EXERCISE DIRECTIONS: Where an entry holds an image, leave the image out; otherwise reproduce the entry exactly.

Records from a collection
____________

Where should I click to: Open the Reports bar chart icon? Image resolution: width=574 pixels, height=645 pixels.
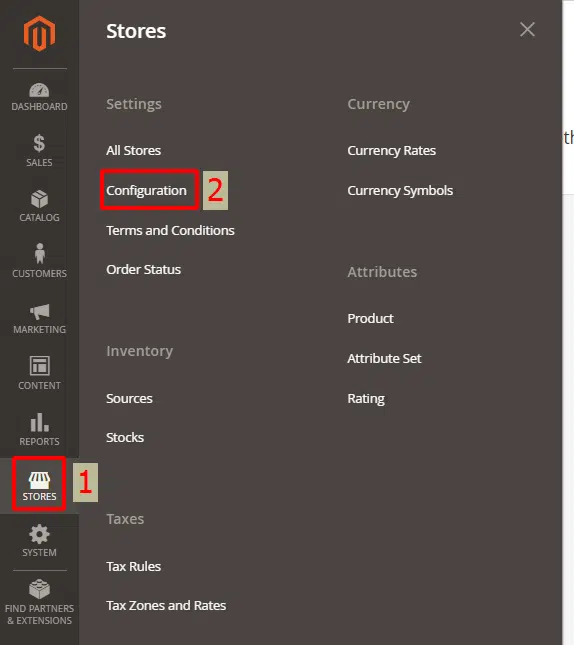pyautogui.click(x=40, y=422)
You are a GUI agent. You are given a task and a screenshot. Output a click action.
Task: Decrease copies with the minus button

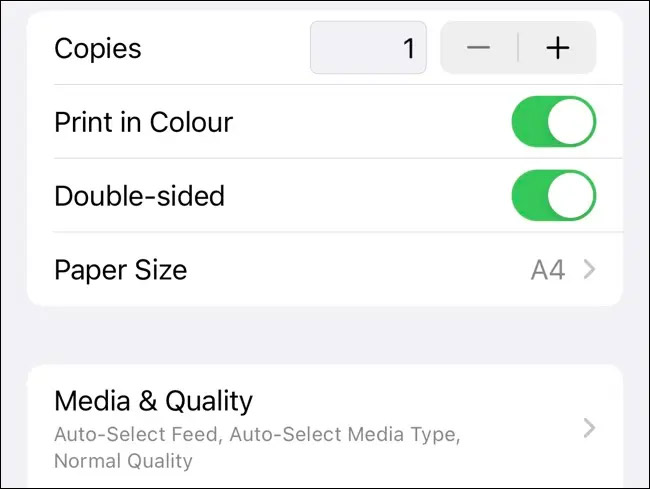(479, 48)
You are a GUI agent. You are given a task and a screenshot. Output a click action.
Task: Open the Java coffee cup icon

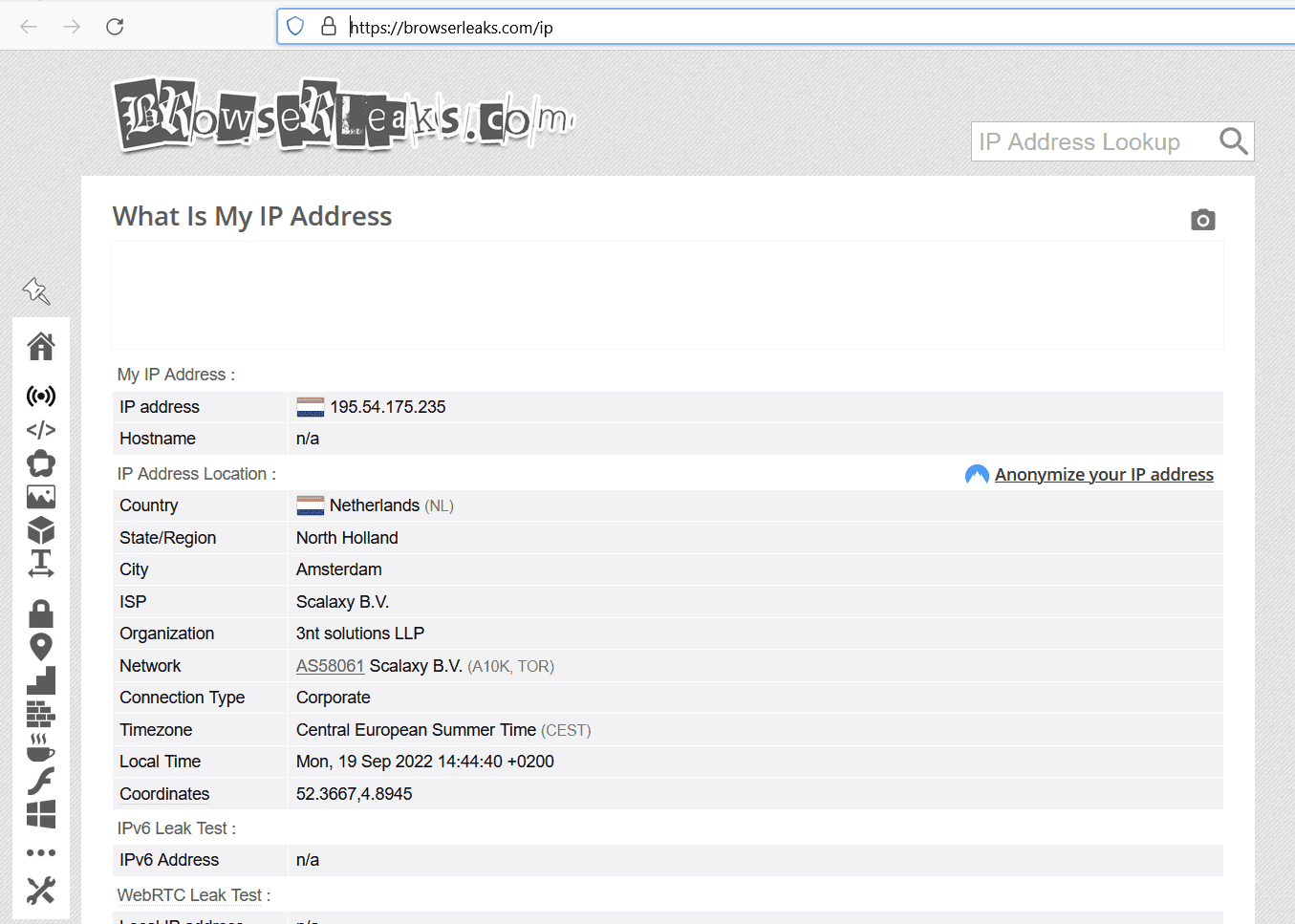pyautogui.click(x=41, y=747)
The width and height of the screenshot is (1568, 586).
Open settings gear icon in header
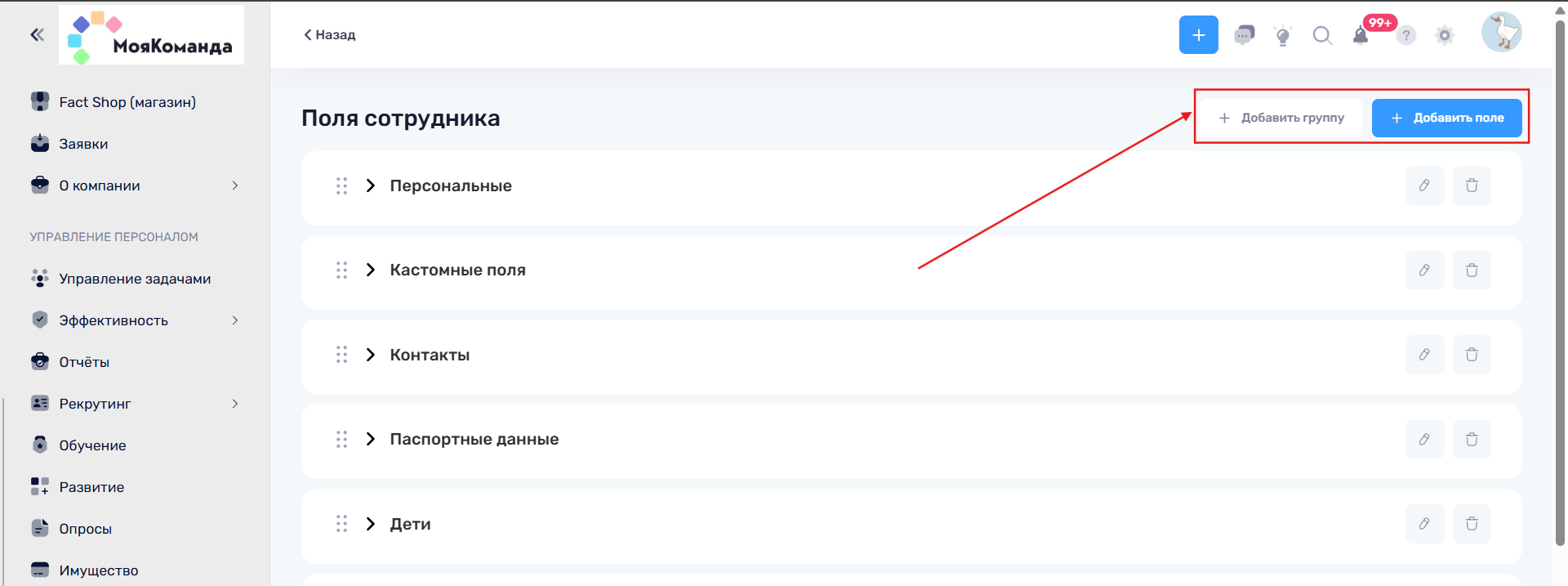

____________

YOUR SOLUTION:
Where should I click to: Open the Reports bar chart icon? Image resolution: width=574 pixels, height=645 pixels.
pyautogui.click(x=40, y=422)
You are a GUI agent. You are given a task and a screenshot. Output a click action.
Task: Decrease copies with the minus button

(479, 48)
You are a GUI agent. You are given a task and a screenshot. Output a click action.
Task: Open the Java coffee cup icon

pyautogui.click(x=41, y=747)
The width and height of the screenshot is (1568, 586).
Open settings gear icon in header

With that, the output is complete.